Directive — Quote every row below verbatim, leaving each one unchanged.

Entries for locating words and elements
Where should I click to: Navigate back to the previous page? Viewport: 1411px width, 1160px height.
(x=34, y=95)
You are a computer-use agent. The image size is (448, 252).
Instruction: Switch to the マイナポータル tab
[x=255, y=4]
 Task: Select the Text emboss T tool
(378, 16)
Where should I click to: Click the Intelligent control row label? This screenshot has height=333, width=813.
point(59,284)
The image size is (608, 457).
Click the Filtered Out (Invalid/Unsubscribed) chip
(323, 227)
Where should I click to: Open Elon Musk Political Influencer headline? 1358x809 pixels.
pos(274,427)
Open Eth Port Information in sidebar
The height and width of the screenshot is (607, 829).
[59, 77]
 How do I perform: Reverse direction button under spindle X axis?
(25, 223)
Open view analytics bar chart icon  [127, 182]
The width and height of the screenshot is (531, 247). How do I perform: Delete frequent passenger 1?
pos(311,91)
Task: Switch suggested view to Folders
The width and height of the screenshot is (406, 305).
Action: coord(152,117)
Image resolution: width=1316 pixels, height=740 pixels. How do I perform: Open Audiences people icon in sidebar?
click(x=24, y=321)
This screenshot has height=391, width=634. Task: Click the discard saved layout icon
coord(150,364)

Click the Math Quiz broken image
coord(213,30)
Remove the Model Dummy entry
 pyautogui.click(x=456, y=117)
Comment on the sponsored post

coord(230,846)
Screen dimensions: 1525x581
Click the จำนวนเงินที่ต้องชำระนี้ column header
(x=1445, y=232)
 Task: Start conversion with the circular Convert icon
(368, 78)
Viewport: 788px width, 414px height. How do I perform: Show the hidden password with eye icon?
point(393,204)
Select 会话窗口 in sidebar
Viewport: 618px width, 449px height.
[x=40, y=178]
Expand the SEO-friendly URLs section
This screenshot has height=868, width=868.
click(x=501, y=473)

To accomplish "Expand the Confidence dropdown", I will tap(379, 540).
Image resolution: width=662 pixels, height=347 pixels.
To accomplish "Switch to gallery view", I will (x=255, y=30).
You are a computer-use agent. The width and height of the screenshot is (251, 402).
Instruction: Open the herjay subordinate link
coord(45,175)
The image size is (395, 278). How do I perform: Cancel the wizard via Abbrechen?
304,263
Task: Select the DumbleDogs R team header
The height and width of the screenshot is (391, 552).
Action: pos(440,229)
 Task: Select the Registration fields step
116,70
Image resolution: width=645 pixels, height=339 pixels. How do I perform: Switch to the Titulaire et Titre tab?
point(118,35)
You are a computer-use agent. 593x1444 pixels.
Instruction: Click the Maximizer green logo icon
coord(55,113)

Result for this task —
Where should I click to: Navigate back to the previous page? Viewport: 1411px width, 1160px height.
(x=34, y=95)
You are a computer-use agent. The image size is (448, 252).
Instruction: Switch to the マイナポータル tab
[x=255, y=4]
 Task: Select the Text emboss T tool
(378, 16)
Where should I click to: Click the Intelligent control row label? This screenshot has height=333, width=813.
point(59,284)
The image size is (608, 457).
Click the Filtered Out (Invalid/Unsubscribed) chip
(323, 227)
Where should I click to: Open Elon Musk Political Influencer headline? 1358x809 pixels.
pos(274,427)
Open Eth Port Information in sidebar
The height and width of the screenshot is (607, 829).
[59, 77]
 How do I perform: Reverse direction button under spindle X axis?
(25, 223)
Open view analytics bar chart icon  [127, 182]
The width and height of the screenshot is (531, 247). How do I perform: Delete frequent passenger 1?
pos(311,91)
Task: Switch suggested view to Folders
The width and height of the screenshot is (406, 305).
Action: coord(152,117)
Image resolution: width=1316 pixels, height=740 pixels. How do I perform: Open Audiences people icon in sidebar?
click(x=24, y=321)
This screenshot has height=391, width=634. Task: Click the discard saved layout icon
coord(150,364)

Click the Math Quiz broken image
coord(213,30)
Remove the Model Dummy entry
 pyautogui.click(x=456, y=117)
Comment on the sponsored post

coord(230,846)
Screen dimensions: 1525x581
Click the จำนวนเงินที่ต้องชำระนี้ column header
(x=1445, y=232)
 Task: Start conversion with the circular Convert icon
(368, 78)
Viewport: 788px width, 414px height. How do I perform: Show the hidden password with eye icon?
point(393,204)
Select 会话窗口 in sidebar
Viewport: 618px width, 449px height.
[x=40, y=178]
Expand the SEO-friendly URLs section
This screenshot has height=868, width=868.
click(x=501, y=473)

To accomplish "Expand the Confidence dropdown", I will tap(379, 540).
Image resolution: width=662 pixels, height=347 pixels.
To accomplish "Switch to gallery view", I will (x=255, y=30).
You are a computer-use agent. The width and height of the screenshot is (251, 402).
Instruction: Open the herjay subordinate link
coord(45,175)
The image size is (395, 278). How do I perform: Cancel the wizard via Abbrechen?
304,263
Task: Select the DumbleDogs R team header
The height and width of the screenshot is (391, 552).
Action: pos(440,229)
 Task: Select the Registration fields step
116,70
Image resolution: width=645 pixels, height=339 pixels. How do I perform: Switch to the Titulaire et Titre tab?
point(118,35)
You are a computer-use agent. 593x1444 pixels.
Instruction: Click the Maximizer green logo icon
coord(55,113)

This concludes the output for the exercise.